Neïl Beloufa’s art takes on war monuments and disgraced world leaders
“We are at war,” says Neïl Beloufa when discussing “L’Ennemi de mon ennemi,” his current exhibition at the Palais de Tokyo in Paris. Breathless, restless, and with a staccato punctuated by frequent drags on a cigarette, the 33-year-old French Algerian artist describes making art that tackles ideas of representation and political ideologies. Certainly, in the past decade, his practice has broken down the distinctions between sculpture, video, technology, robotics, political provocation, and social activism—and even the power and limitations of an artist to show or appropriate work.
For the past few months, Beloufa and his team have been fabricating and assembling a vast arsenal of sculptural pieces, each one taking aim at the bitter ironies and questionable notions of social stability that frame our understanding of the world. If that sounds like a monumental endeavor, that’s because it is—the works include reconstructions of war monuments, authentic army museum artifacts, footage of various disgraced world leaders (often interacting), the physical archeological remains of the demolished Soviet Pavilion from the 1937 International Exposition in Paris, a collection of selfies taken at sensitive memorial sites, and even an immersive installation piece that simulates a village being bombed. Beloufa has set a majority of the sculptures on metal stands, which roving machines pick up and reposition in different parts of the space—in effect, putting the exhibition in a constant state of flux.

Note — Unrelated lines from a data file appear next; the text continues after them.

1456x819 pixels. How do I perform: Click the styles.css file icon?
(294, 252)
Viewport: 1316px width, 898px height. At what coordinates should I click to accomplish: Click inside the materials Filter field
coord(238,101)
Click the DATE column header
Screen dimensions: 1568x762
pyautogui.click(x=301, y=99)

“In a way, this project is propaganda,” says Beloufa, who has also incorporated into the exhibition works of other artists—from contemporaries such as Camille Blatrix, Thomas Hirschhorn, and Jon Kessler to masters such as Gustave Courbet, Jean-Luc Godard, and Sigmar Polke. “Art and politics are two separate entities. The only way to be political in art is to consider the way it’s conceived, disseminated, and received by the public. Otherwise, it’s an art object. I’m interested in a world that keeps adding ideas instead of opposing them.”
L’ENNEMI DE MON ENNEMI IS ON VIEW AT PALAIS DE TOKYO UNTIL MAY 13, 2018.